[Task prompt]
Extract the opening line of the entries and every line after it, stopping at and including the line that contains "500x399 pixels.". Do not include pictures.

[The data]
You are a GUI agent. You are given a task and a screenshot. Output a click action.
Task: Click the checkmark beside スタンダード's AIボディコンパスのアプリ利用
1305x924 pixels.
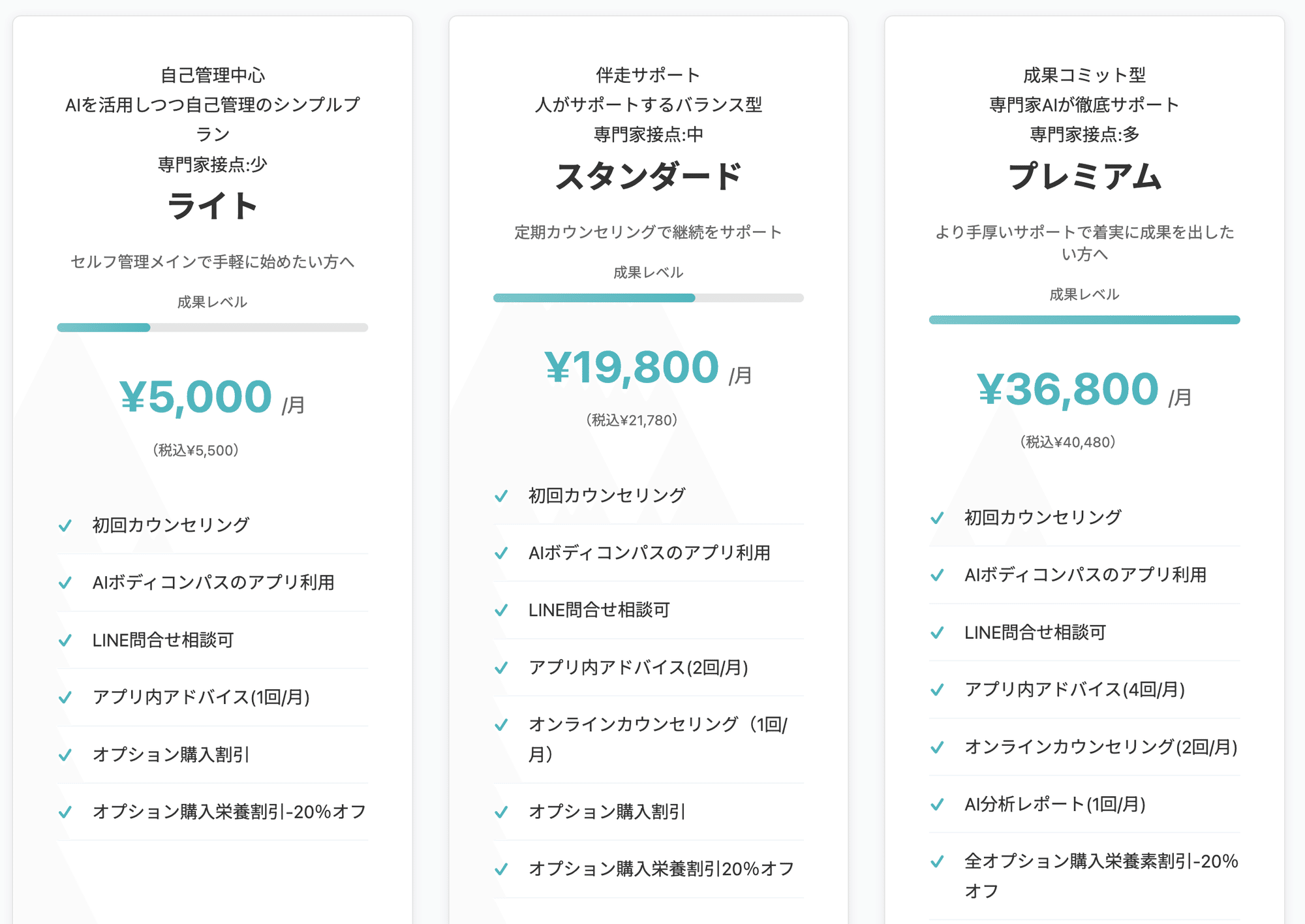click(x=501, y=553)
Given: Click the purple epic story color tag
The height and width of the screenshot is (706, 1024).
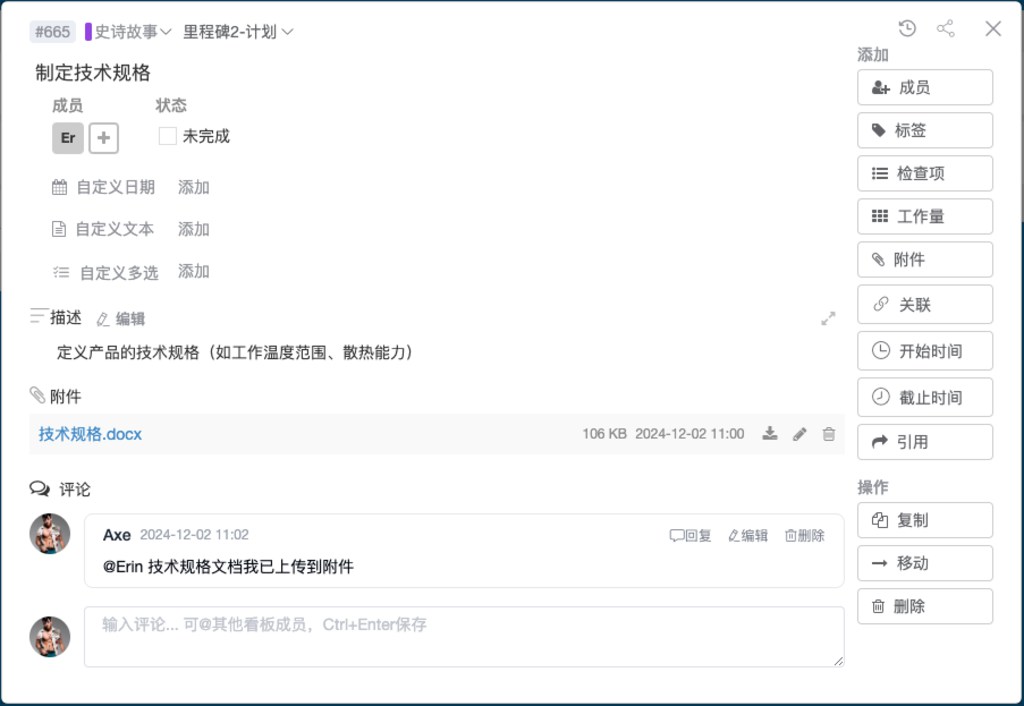Looking at the screenshot, I should coord(89,32).
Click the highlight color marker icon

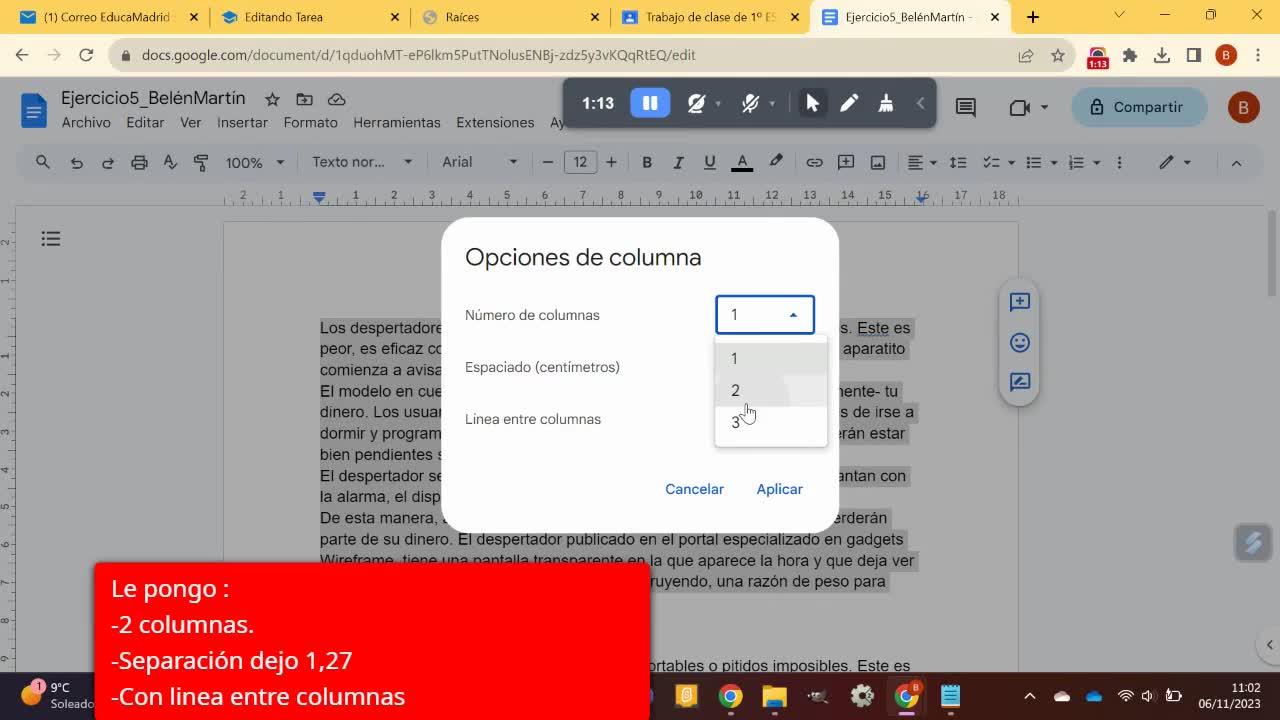pos(775,162)
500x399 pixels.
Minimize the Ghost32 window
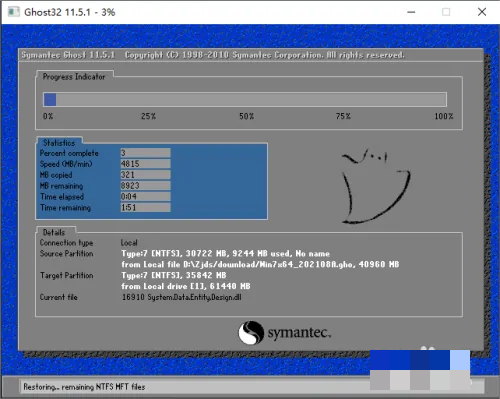[x=411, y=12]
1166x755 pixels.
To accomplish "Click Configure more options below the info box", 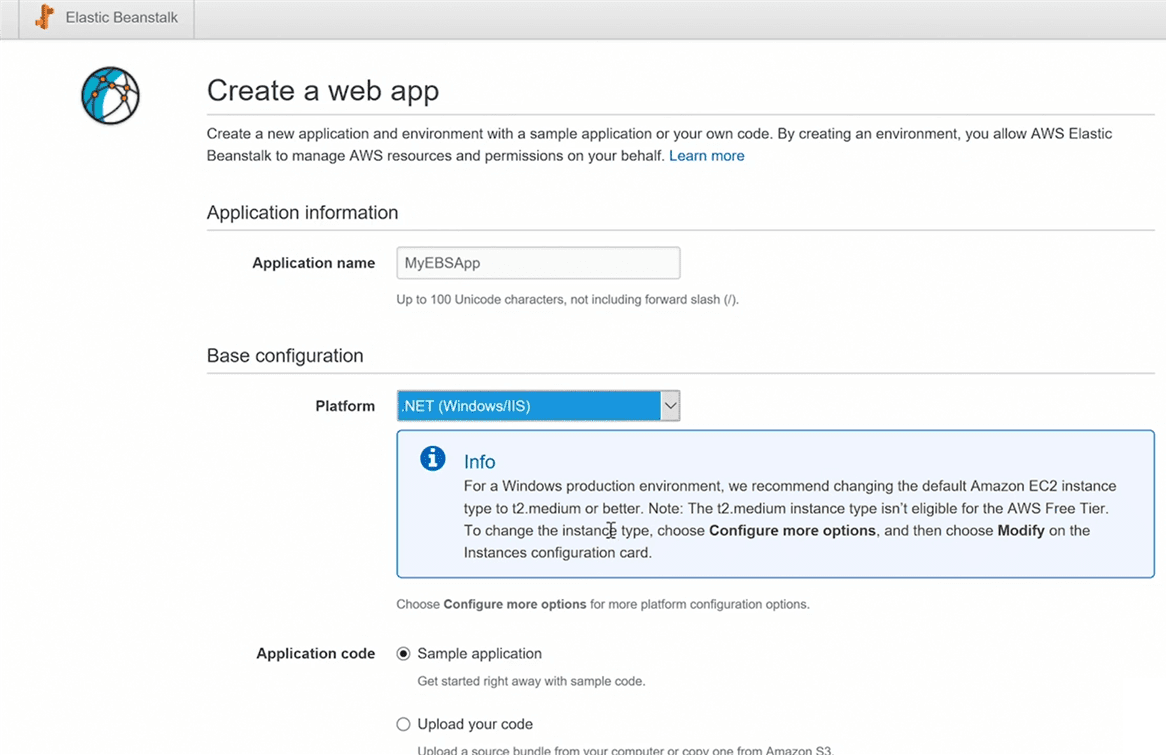I will pyautogui.click(x=514, y=605).
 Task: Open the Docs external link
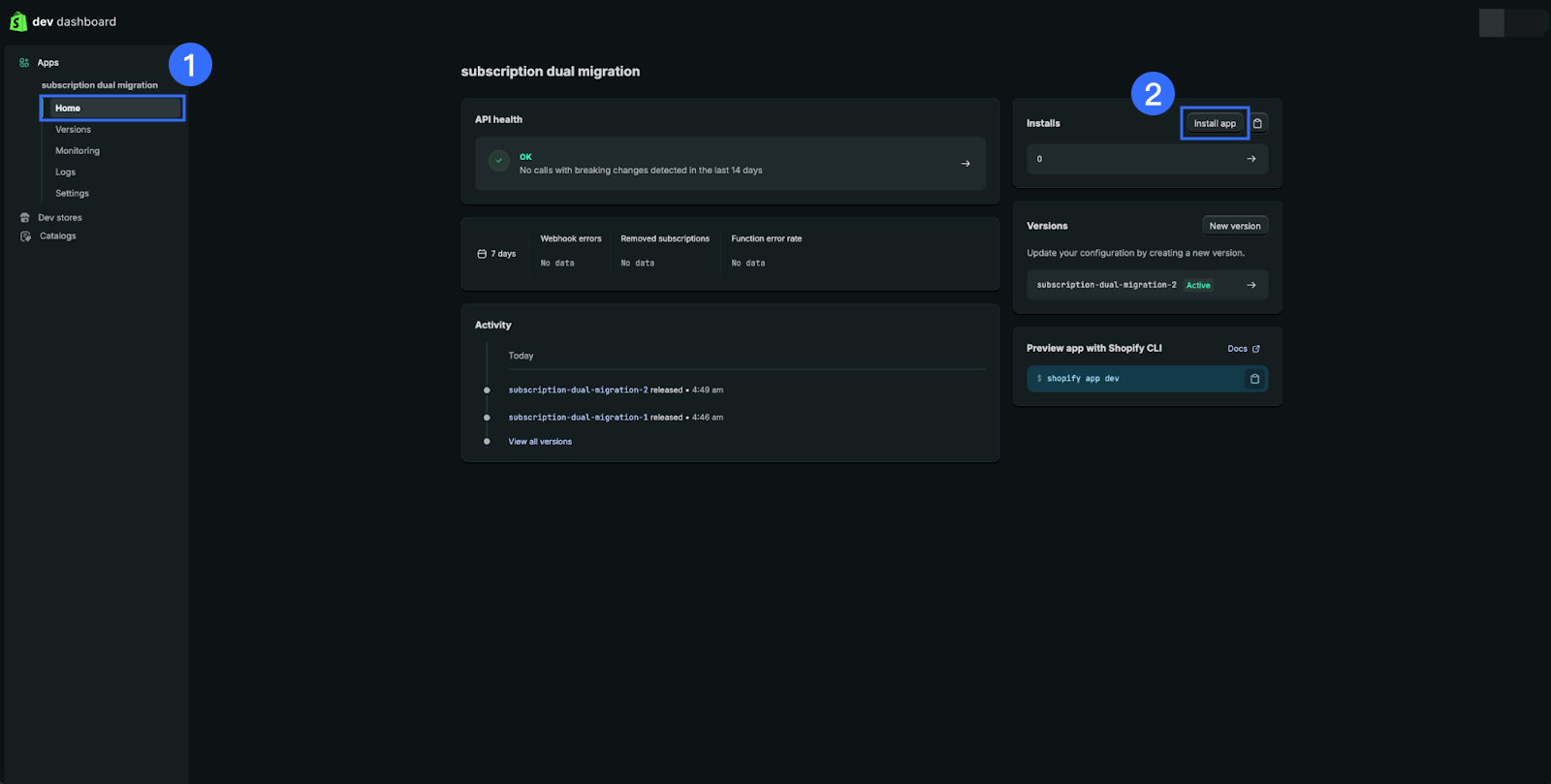1243,349
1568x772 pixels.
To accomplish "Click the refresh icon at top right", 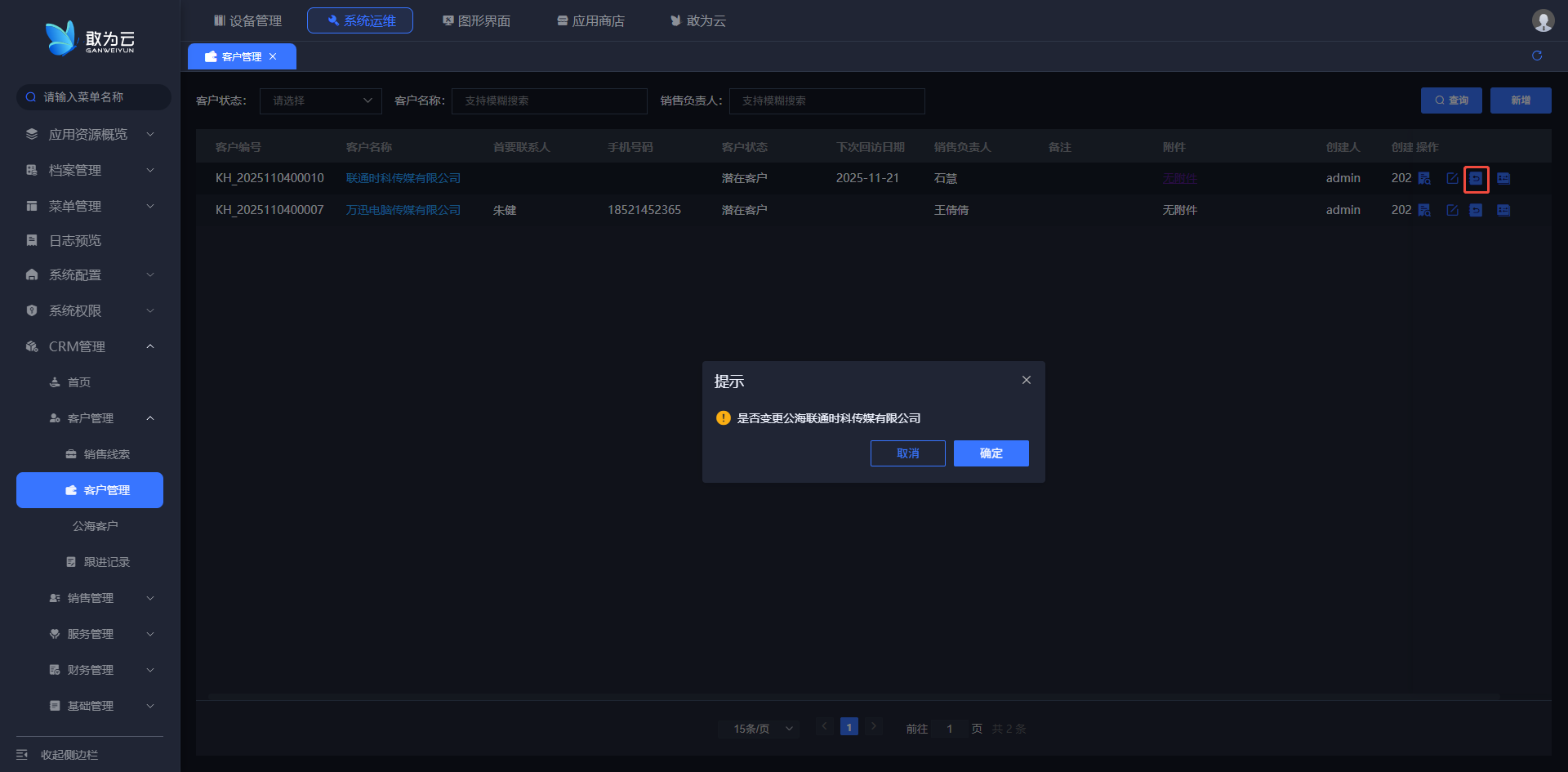I will [x=1537, y=56].
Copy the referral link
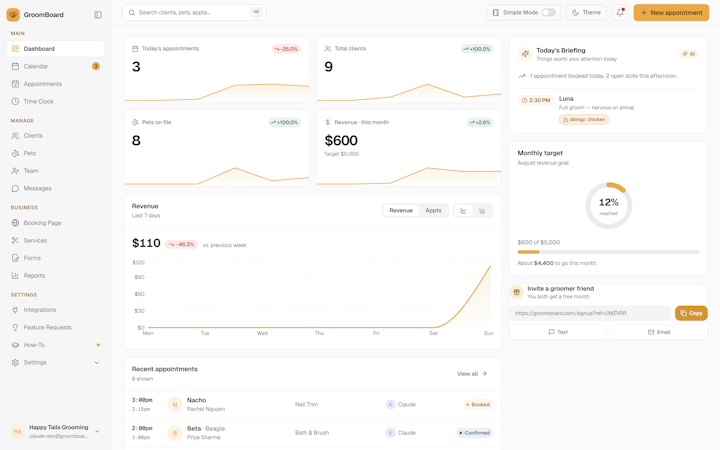The height and width of the screenshot is (450, 720). (691, 313)
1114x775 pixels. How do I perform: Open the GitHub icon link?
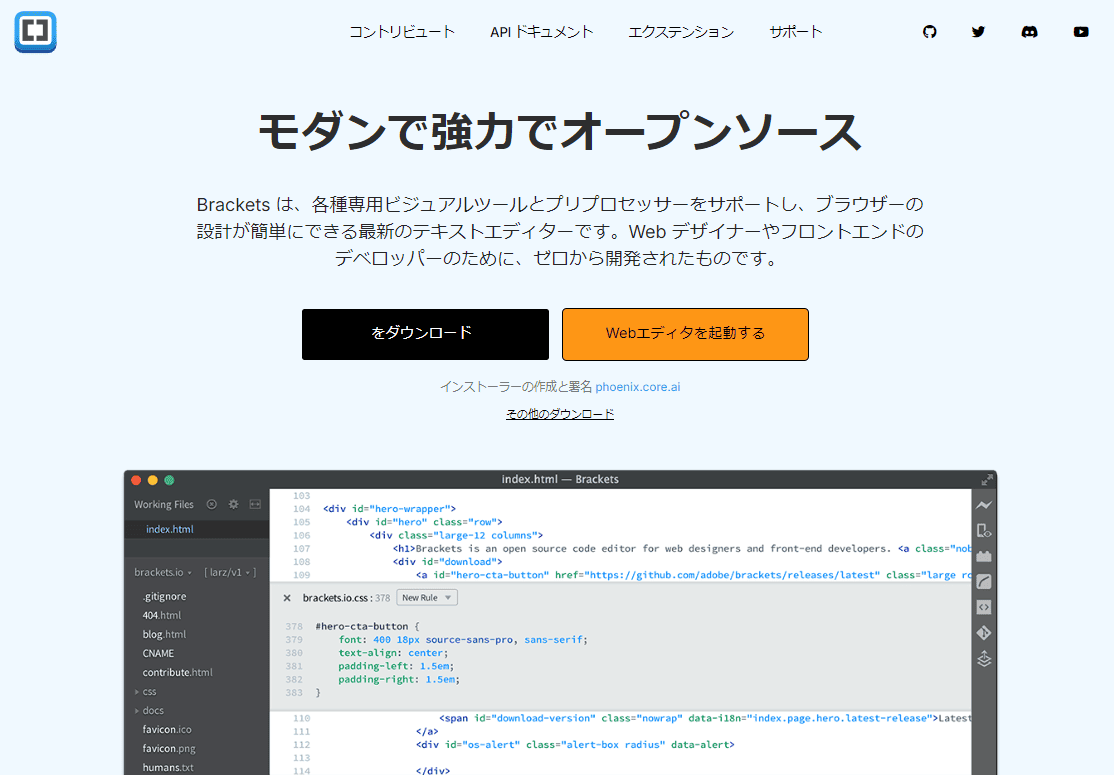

[Response]
You are a GUI agent. You are given a task and a screenshot. Output a click action.
Task: Click the checkmark beside スタンダード's AIボディコンパスのアプリ利用
1305x924 pixels.
click(x=501, y=553)
Given: Click the purple epic story color tag
The height and width of the screenshot is (706, 1024).
Looking at the screenshot, I should coord(89,32).
Click the highlight color marker icon

pos(775,162)
500x399 pixels.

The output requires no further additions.